> [DOCUMENT EXCERPT]
################

The device uses a cable-driven flywheel to provide resistance for exercise. When an astronaut pulls the cable, kinetic energy is stored in the rotating flywheel and returned as resistance as the cable rewinds, enabling strength training without the need for traditional weights. This approach, related to inertial training, allows the system to function effectively in microgravity while minimizing mass and structural requirements.

Similar flywheel-based exercise concepts have been explored in terrestrial systems such as the kBox, which also uses inertial resistance principles.

Resistance can be adjusted through selectable settings and by the amount of force applied by the user. The system includes three resistance levels which alter the mechanical advantage of the flywheel. The effective load varies depending on user input, with maximum resistance reaching approximately 400–500 lb, enabling a range of exercises suited to different crew members. The footplate, bar, and harness are stowed during launch and re-entry. The flywheel assembly is mounted below the side hatch, where it also serves as a step for crew ingress and egress.

== Development ==
The Orion flywheel exercise device was developed under NASA's human spaceflight research and crew systems programs as part of efforts to create compact resistance training for missions beyond low Earth orbit. According to reporting on the Artemis II mission, the device was specifically designed to address the constraints of the Orion spacecraft, where traditional large-scale exercise equipment used on the International Space Station is not feasible.

Development focused on reducing mass and volume while maintaining sufficient resistance capability for exploration missions. Testing of the system has included ground-based evaluations and microgravity simulations to assess performance, usability, and integration with spacecraft systems.

################

> [SUPPLIED MATERIAL]
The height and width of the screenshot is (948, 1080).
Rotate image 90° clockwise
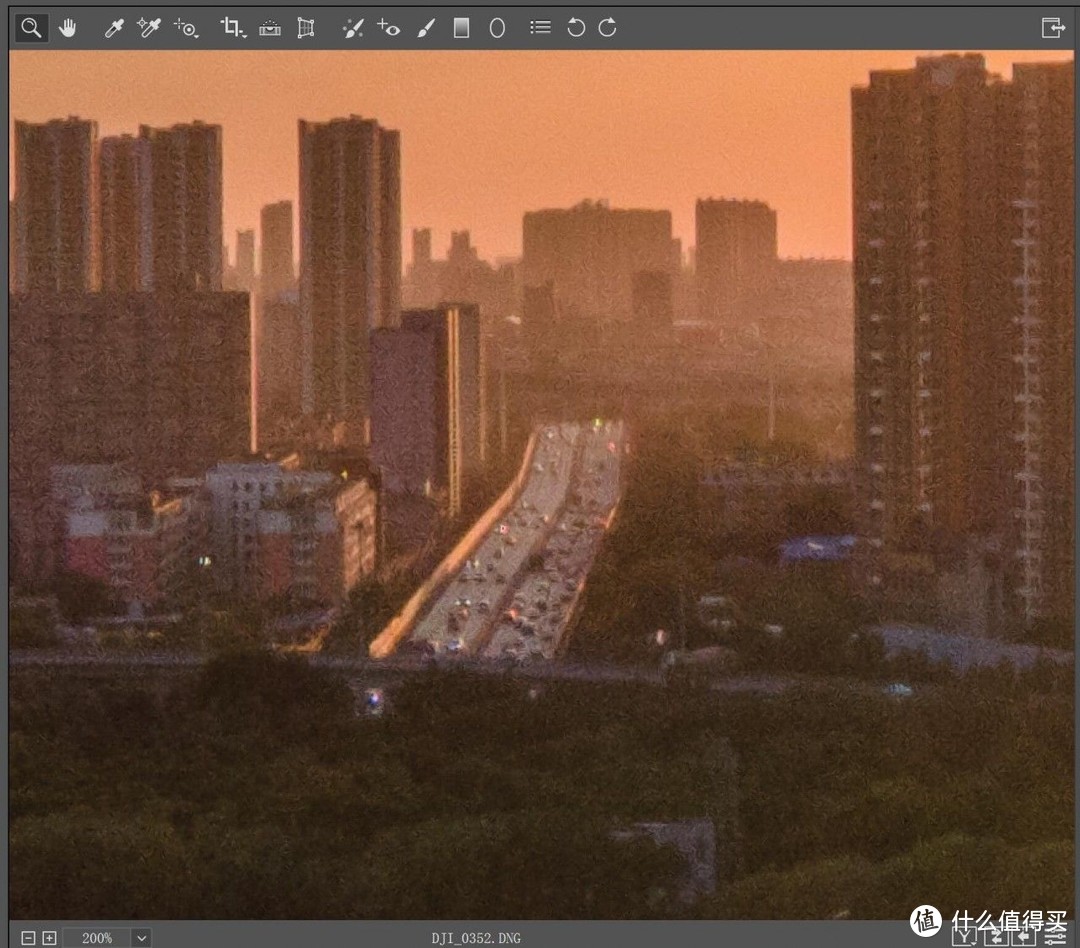coord(608,28)
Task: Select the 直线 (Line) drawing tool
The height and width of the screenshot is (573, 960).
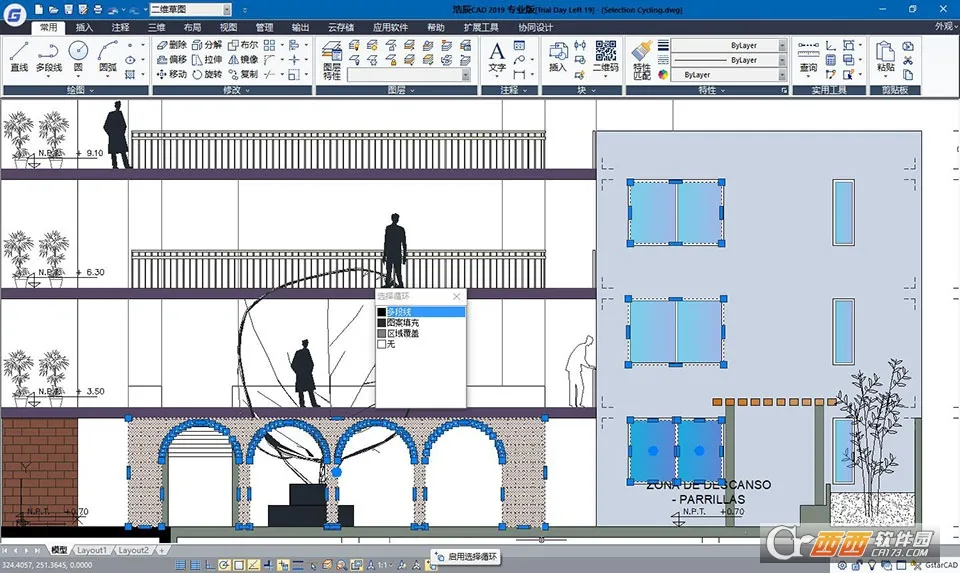Action: coord(19,55)
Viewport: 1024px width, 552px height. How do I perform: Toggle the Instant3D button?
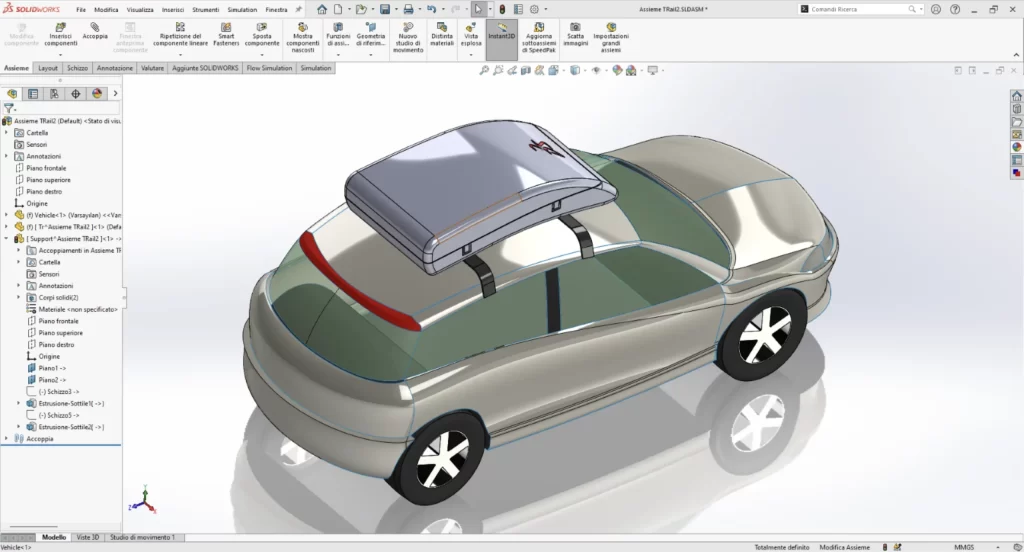502,35
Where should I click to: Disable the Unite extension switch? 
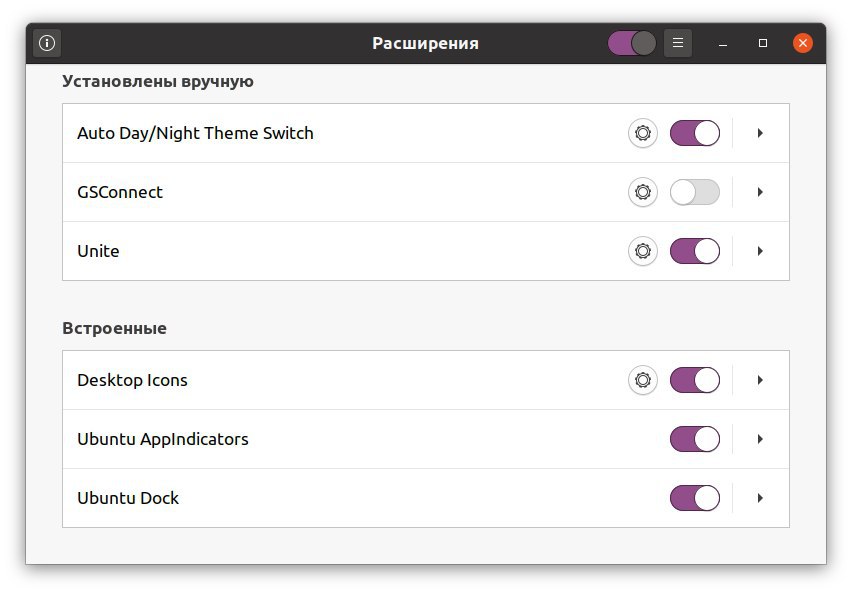point(694,251)
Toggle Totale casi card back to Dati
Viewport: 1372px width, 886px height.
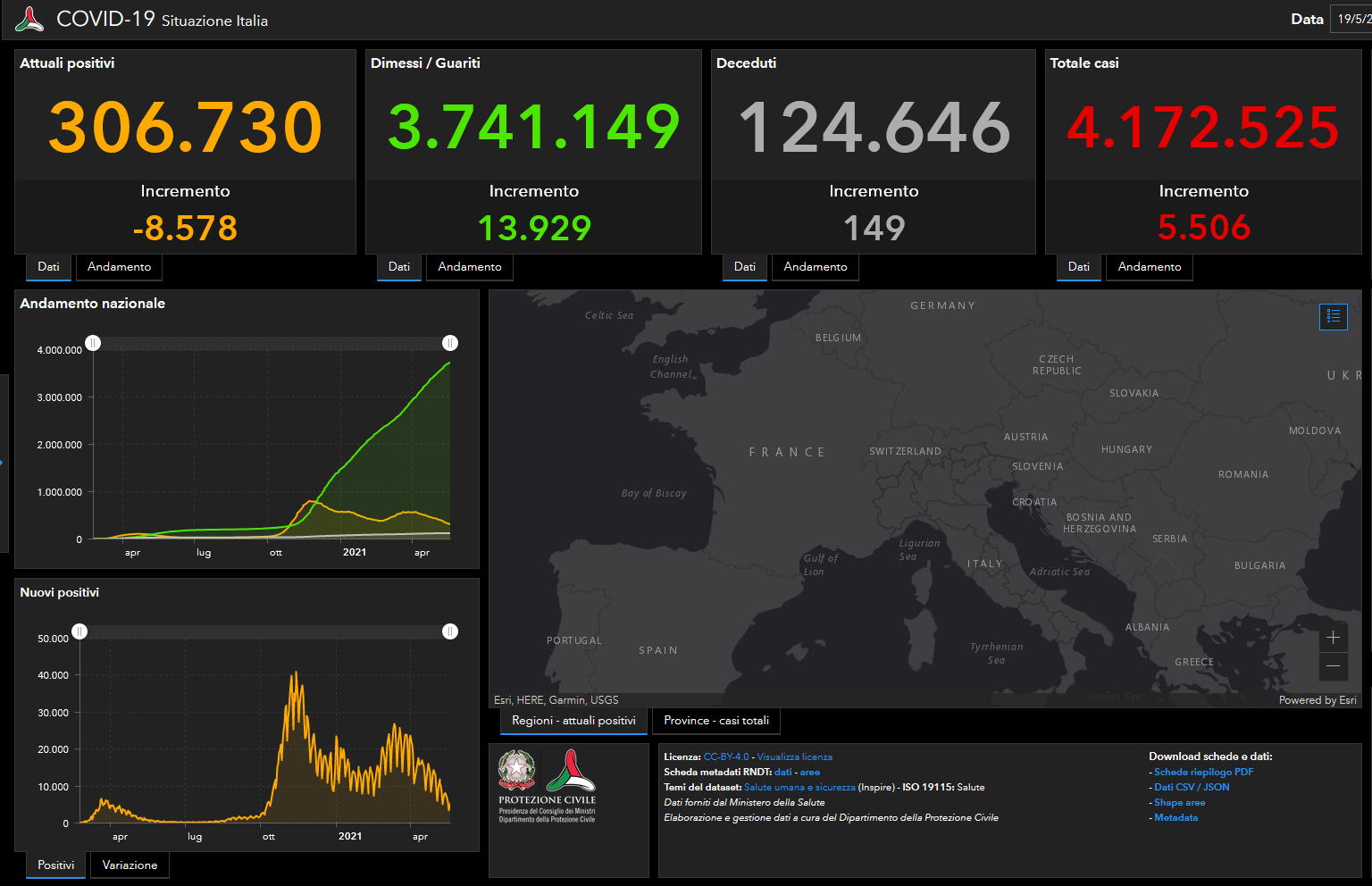(1078, 266)
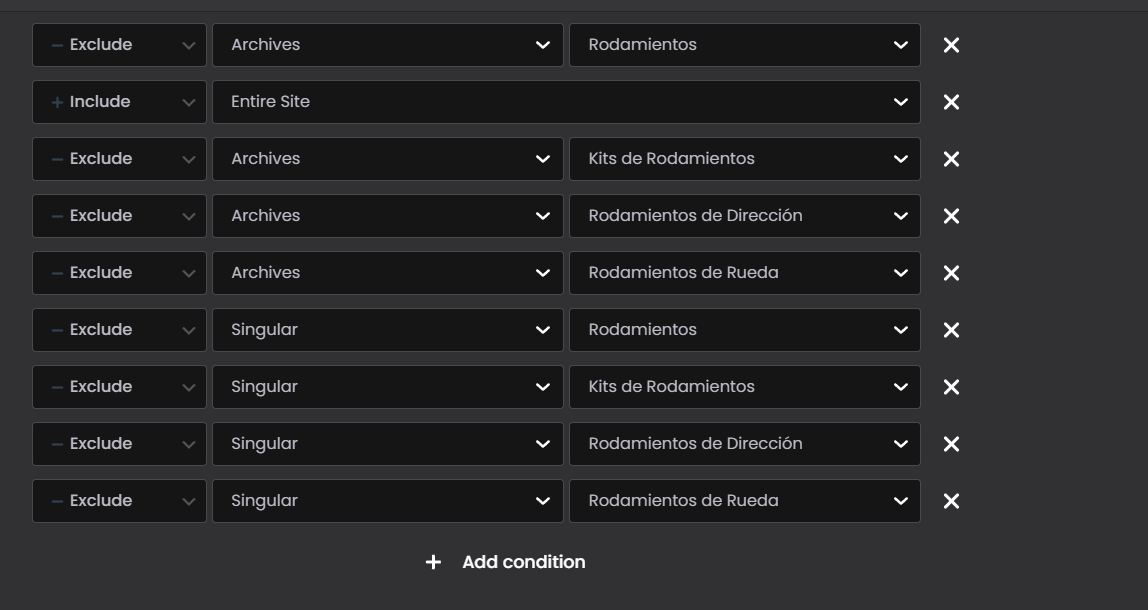This screenshot has height=610, width=1148.
Task: Delete the Singular Rodamientos de Dirección condition
Action: 951,444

################

Rewrite the passage on the Orion flywheel exercise device from "Resistance can be" up to and including "ingress and egress.", swapping "footplate" for "foot platform".

> [SOLUTION TO THIS PROBLEM]
Resistance can be adjusted through selectable settings and by the amount of force applied by the user. The system includes three resistance levels which alter the mechanical advantage of the flywheel. The effective load varies depending on user input, with maximum resistance reaching approximately 400–500 lb, enabling a range of exercises suited to different crew members. The foot platform, bar, and harness are stowed during launch and re-entry. The flywheel assembly is mounted below the side hatch, where it also serves as a step for crew ingress and egress.